(PROVIDED ENTRIES)
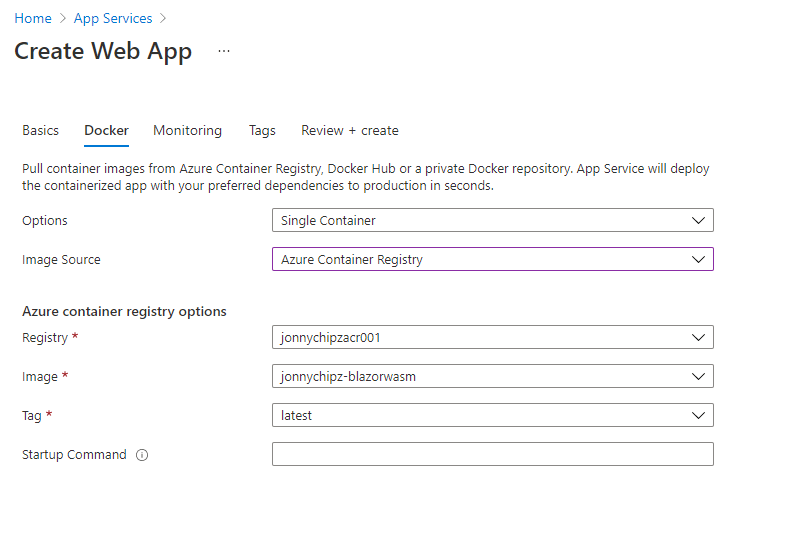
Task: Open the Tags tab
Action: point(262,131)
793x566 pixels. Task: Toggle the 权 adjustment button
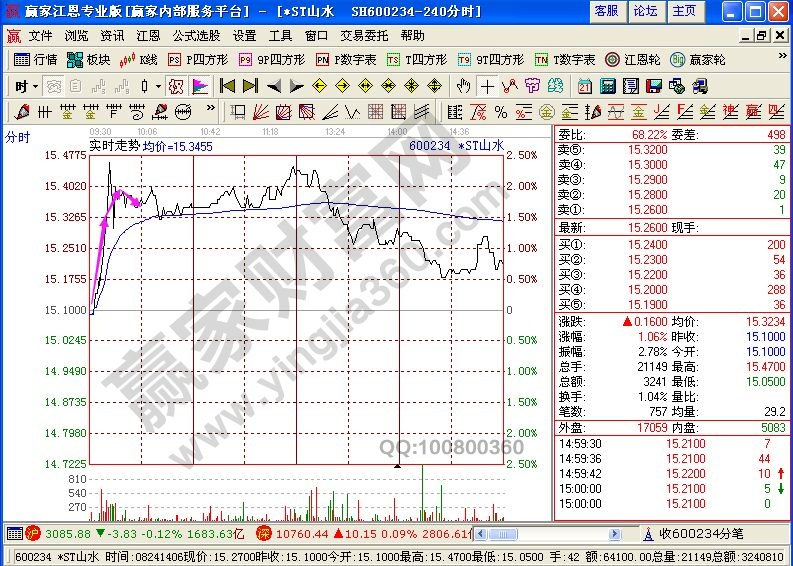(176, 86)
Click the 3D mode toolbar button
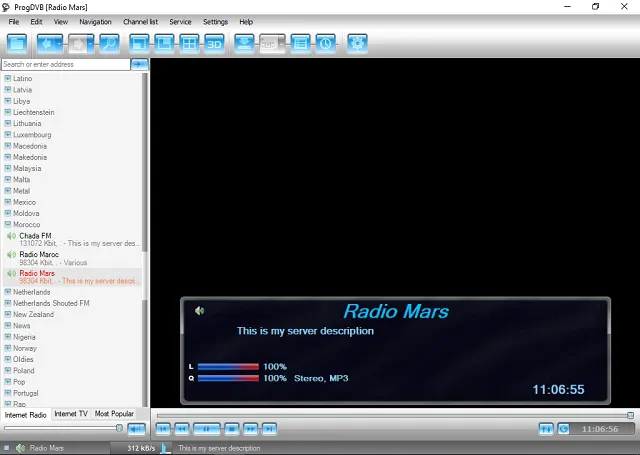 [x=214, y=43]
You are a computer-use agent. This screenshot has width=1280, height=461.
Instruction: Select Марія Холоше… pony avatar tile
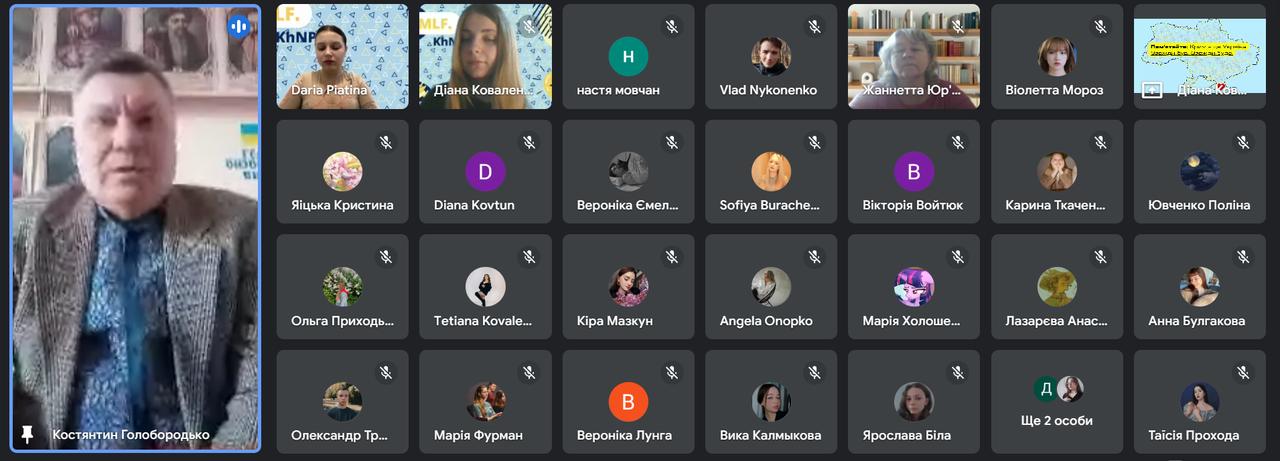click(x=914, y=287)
(End PROVIDED ENTRIES)
(PROVIDED ENTRIES)
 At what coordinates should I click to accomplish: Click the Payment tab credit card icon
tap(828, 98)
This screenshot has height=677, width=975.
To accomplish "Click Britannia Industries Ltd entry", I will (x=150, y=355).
(End PROVIDED ENTRIES)
[TASK TO CARRY OUT] Go through the records above, find every line with the word "This", and list those lines.

[SOLVED EXERCISE]
You are a computer-use agent. This screenshot has width=1280, height=461.
This screenshot has height=677, width=975.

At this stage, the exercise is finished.